Member of the New York State Assembly from the 38th district
- In office January 1, 1969 – December 31, 1974
- Preceded by: Anthony J. Travia
- Succeeded by: Frederick D. Schmidt

Personal details
- Born: September 7, 1908 Bari, Italy
- Died: May 24, 1990 (aged 81) Brooklyn, New York, U.S.
- Party: Republican

= Vito P. Battista =

American politician (1908–1990)

Vito P. Battista (September 7, 1908 – May 24, 1990) was an Italian-born American politician who served in the New York State Assembly from the 38th district from 1969 to 1974. He ran for New York's 9th congressional district in the 1980 election. He lost to incumbent, Geraldine Ferraro. He served on the Architectural and Transportation Barriers Compliance Board under president Ronald Reagan from 1984 until 1987.
He died on May 24, 1990, in Brooklyn, New York City, New York at age 81.

==Political career==

Beginning with the 1957 New York City mayoral race, Battista embarked on the first of what would be over 20 runs for office.

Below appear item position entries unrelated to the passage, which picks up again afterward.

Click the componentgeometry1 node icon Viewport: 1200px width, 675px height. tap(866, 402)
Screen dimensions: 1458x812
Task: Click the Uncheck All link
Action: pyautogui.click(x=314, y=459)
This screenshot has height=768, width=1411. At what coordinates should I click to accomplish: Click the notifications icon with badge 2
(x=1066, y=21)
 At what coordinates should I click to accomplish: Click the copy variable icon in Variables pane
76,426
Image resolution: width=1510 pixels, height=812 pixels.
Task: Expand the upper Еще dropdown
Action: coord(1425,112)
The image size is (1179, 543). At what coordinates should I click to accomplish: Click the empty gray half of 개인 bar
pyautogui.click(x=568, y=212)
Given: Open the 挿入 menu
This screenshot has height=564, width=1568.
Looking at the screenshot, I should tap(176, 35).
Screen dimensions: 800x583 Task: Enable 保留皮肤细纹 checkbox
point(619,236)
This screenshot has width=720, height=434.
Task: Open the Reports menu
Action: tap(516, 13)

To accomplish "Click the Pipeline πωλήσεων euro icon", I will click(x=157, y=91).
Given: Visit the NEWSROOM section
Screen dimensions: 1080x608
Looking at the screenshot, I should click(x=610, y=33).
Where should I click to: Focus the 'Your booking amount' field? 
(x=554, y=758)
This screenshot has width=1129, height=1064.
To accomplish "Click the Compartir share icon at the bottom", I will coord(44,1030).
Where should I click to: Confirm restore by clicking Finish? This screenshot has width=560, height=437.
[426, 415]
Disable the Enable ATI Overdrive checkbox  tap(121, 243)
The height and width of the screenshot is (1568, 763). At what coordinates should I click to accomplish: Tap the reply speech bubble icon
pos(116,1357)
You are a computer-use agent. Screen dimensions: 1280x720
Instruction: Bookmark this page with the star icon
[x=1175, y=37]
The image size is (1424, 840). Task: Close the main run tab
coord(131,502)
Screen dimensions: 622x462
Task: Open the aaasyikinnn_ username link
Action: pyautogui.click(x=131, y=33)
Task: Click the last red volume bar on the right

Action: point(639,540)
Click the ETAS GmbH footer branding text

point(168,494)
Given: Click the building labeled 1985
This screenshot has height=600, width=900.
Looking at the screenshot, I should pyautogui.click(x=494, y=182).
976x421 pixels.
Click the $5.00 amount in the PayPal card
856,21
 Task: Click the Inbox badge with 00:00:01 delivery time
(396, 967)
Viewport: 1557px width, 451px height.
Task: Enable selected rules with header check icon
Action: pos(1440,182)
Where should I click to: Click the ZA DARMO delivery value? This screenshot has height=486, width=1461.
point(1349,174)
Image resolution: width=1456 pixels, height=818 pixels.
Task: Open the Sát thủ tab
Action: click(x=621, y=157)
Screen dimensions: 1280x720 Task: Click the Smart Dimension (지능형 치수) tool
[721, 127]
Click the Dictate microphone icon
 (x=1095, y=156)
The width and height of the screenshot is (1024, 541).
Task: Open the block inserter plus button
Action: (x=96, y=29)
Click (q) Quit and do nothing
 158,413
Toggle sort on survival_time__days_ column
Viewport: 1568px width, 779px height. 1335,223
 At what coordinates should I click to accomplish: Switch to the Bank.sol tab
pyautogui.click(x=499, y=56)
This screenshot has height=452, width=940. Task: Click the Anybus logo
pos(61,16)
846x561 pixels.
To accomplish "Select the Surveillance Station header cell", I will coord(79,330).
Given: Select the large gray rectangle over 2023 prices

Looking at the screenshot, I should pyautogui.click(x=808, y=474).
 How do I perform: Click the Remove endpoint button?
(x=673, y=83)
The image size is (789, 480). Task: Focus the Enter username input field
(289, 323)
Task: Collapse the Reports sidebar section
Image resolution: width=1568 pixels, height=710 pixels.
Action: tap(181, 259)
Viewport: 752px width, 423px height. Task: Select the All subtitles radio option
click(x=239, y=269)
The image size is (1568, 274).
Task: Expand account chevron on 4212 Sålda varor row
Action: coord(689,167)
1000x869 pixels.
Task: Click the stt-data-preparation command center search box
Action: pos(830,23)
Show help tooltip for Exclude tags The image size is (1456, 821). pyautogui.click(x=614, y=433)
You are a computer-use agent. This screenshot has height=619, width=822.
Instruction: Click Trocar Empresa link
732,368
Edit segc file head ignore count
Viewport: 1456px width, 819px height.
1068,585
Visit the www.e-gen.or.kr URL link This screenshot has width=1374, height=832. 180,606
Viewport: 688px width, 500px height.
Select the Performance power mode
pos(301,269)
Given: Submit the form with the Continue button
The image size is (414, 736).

He became such a fixture in New York politics, that The New York Times referred to him as “the perennial Battista.” Battista was known for campaign tactics that attracted media attention, including, at various points parading a camel, an elephant and a monkey through the streets of New York.

He won his first election, to the New York State Assembly, representing District 38, which covered Brooklyn and Queens, in 1969.

A main focus of Battista and his United Taxpayers Party was a lifelong opposition to rent control and public housing, and opposition to busing of children as an attempt to achieve school integration.